Example mapping note (conceptual):
```/dev/null/example_resolver_notes#L1-40
# For a `BinaryInfo` host struct:
- map `format` -> Value::String
- map `arch` -> Value::String
- map `entry_point` -> Value::Number (float)
- map `sections` -> Value::List of Map values (each SectionInfo)
```

---

## Versioning and packaging

- Each package MUST have a semver `version` in `hel-package.toml`.
- Host systems must record the exact `name@version` used for each evaluation for auditability.
- When changing a package:
  - Add a new semver version.
  - Do not mutate published package versions.
- Canonical packaging may be a tarball or directory; loaders should accept both unpacked directories and package archives.

---

## Testing and CI recommendations

- Unit test schema parsing with both valid and invalid examples to exercise diagnostics.
- Include sample host payloads (JSON) and round-trip tests: serialize -> resolve -> evaluate example HEL expressions.
- For each package version, publish automated validation that the package loads and that all declared types resolve in sample fixtures.
- Include trace-based tests to ensure resolver-to-HEL conversions include expected intermediate values.

---

## Audit & evidence capture

For every evaluation that depends on schema packages, record:
- The package manifest (`hel-package.toml`) content or its canonical hash (`sha256`).
- The schema file contents and their file-level checksums.
- The `Schema` version string and the loader/version that created the `Schema`.
- Any schema validation warnings or errors observed during load.

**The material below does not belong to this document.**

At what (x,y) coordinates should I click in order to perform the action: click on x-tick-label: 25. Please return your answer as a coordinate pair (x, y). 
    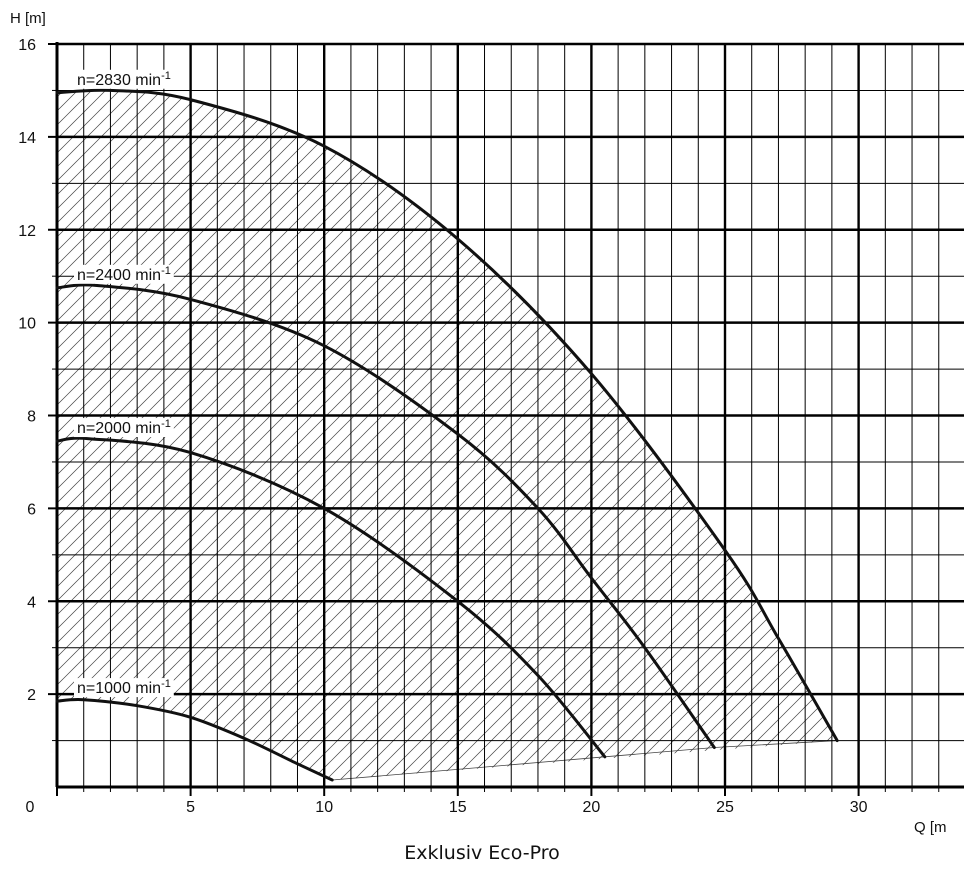
    Looking at the image, I should click on (725, 808).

This information is necessary to reproduce evaluation results and to satisfy compliance requirements.

---

## Best practices summary

- Keep schema files small and focused; use multiple files with deterministic `schema_files` order.
- Version every package; never mutate published versions.
- Prefer `List<T>` and `Map<String,T>` for collections; prefer `BTreeMap` ordering in resolvers.
- Ensure resolvers are deterministic and avoid I/O during evaluation.
- Record manifest and schema checksums with evaluation traces for auditability.
- Validate packages in CI and include example fixtures per package version.